WHAT THIS TASK INVOLVES =>
Copy out the entries below word for word, from the very first line through the line containing "tap(110, 150)", including both ends.
====== RECORD SET
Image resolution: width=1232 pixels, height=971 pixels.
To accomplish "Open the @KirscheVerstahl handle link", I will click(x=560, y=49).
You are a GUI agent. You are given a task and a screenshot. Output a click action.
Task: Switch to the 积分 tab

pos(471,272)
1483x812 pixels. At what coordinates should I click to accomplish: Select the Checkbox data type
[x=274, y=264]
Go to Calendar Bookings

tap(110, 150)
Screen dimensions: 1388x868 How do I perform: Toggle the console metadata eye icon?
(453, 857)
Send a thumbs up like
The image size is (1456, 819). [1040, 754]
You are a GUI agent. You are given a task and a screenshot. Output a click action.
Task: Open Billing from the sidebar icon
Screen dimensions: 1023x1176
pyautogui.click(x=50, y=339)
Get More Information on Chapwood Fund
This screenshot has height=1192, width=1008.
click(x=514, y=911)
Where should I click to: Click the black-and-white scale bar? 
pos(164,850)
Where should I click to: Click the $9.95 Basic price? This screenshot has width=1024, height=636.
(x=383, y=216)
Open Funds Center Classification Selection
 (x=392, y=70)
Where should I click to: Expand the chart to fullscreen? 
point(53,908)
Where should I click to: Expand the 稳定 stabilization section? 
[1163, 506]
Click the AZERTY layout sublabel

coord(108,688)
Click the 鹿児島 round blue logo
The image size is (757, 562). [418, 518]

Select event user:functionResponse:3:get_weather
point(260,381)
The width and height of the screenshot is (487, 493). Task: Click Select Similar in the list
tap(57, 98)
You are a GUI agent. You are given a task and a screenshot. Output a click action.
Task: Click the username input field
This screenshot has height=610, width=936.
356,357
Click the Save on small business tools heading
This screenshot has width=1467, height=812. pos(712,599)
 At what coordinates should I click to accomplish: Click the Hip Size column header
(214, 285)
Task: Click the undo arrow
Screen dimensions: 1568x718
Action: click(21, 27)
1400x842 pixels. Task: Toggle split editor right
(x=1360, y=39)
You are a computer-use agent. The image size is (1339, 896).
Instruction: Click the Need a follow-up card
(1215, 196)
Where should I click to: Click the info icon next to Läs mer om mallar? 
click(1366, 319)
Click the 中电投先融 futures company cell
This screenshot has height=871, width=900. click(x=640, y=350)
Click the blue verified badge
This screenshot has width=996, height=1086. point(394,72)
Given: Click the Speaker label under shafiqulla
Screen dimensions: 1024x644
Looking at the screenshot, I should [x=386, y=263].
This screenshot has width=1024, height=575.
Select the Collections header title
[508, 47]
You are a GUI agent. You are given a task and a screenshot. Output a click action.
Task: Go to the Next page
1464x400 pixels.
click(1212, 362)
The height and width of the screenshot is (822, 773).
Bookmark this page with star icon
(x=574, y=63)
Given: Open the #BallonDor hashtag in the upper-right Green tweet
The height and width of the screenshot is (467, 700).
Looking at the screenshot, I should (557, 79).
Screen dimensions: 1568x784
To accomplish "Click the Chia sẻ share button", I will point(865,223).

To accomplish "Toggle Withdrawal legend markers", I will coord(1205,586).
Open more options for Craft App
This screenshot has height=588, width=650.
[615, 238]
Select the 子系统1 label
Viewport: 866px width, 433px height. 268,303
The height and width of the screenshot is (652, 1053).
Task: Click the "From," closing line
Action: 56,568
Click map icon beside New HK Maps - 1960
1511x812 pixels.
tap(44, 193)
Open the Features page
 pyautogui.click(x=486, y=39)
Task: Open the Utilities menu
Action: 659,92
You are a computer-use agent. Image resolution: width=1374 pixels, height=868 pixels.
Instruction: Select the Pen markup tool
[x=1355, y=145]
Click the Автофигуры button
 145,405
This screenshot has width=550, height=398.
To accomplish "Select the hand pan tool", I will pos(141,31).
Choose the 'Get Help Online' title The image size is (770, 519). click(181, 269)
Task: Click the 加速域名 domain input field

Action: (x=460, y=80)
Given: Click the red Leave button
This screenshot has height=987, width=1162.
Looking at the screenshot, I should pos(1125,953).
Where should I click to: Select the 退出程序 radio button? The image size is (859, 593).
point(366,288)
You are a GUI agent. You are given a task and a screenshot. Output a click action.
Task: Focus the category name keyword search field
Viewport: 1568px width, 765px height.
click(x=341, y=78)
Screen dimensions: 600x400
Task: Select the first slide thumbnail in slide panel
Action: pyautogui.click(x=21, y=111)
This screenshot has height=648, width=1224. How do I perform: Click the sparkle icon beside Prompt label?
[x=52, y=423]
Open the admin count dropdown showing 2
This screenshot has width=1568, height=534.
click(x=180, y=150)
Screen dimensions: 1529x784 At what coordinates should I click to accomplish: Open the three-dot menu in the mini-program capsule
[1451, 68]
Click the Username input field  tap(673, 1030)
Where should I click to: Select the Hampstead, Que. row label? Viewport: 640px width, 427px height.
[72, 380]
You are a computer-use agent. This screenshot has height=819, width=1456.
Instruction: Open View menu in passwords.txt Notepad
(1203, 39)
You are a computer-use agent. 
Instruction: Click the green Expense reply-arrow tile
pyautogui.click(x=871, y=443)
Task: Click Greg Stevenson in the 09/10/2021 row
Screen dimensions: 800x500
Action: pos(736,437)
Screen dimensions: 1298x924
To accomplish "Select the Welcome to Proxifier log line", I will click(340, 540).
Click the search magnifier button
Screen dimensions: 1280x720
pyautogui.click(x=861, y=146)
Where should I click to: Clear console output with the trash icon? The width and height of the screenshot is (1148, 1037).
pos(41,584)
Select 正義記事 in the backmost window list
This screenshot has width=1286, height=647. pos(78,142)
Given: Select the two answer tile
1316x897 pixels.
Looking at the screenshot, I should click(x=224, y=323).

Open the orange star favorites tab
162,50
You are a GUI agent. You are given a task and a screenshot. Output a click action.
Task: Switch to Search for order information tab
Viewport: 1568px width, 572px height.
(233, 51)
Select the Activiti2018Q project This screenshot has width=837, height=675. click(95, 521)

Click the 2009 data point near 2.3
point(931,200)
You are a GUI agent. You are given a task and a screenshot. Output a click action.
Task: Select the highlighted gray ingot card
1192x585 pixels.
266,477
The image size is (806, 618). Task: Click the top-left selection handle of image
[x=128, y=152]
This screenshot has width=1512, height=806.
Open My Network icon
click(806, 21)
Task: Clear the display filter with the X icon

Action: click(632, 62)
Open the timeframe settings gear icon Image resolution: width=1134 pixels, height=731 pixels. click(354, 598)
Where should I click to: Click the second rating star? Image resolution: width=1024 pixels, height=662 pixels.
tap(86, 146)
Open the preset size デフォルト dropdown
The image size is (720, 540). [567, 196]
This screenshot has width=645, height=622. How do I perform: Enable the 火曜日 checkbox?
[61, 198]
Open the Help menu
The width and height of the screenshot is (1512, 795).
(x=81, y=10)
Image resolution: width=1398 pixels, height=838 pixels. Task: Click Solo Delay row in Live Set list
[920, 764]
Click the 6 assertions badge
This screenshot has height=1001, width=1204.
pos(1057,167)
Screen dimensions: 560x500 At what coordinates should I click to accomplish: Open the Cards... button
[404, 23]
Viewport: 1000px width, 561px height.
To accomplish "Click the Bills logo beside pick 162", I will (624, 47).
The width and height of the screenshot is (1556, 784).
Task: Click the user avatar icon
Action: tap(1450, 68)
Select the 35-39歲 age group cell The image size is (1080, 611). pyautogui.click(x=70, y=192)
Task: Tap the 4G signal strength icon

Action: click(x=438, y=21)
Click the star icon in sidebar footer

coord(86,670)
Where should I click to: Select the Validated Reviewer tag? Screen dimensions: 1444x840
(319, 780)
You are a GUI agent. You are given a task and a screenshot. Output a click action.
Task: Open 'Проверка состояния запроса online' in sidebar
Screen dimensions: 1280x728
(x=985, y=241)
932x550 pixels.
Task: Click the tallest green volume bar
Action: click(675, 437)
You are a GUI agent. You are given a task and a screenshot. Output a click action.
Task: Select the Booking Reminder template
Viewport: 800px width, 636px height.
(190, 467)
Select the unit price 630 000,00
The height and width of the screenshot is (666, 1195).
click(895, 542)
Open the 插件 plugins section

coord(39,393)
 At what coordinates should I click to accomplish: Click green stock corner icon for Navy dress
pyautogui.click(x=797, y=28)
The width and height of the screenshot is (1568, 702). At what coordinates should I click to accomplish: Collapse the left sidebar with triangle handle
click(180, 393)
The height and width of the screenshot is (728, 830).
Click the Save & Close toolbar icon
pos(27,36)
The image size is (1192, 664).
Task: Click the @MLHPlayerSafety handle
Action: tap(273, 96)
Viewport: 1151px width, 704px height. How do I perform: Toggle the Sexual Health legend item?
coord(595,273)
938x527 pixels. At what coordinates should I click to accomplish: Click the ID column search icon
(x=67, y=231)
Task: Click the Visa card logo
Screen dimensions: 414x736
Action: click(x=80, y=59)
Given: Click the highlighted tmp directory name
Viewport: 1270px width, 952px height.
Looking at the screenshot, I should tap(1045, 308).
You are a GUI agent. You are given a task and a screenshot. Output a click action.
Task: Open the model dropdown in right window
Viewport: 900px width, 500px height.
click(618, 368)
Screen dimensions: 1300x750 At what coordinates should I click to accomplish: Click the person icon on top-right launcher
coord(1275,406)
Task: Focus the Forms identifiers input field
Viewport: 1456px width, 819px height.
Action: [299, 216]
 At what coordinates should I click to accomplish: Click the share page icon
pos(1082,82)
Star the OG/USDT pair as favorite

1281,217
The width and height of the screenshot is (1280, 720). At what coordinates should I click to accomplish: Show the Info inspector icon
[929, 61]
============
RESPONSE FOR THIS EXERCISE =>
Image resolution: width=1232 pixels, height=971 pixels.
To accomplish "Open the @KirscheVerstahl handle link", I will click(x=560, y=49).
You are a GUI agent. You are given a task and a screenshot. Output a click action.
Task: Switch to the 积分 tab

pos(471,272)
1483x812 pixels. At what coordinates should I click to accomplish: Select the Checkbox data type
[x=274, y=264]
Go to Calendar Bookings

tap(110, 150)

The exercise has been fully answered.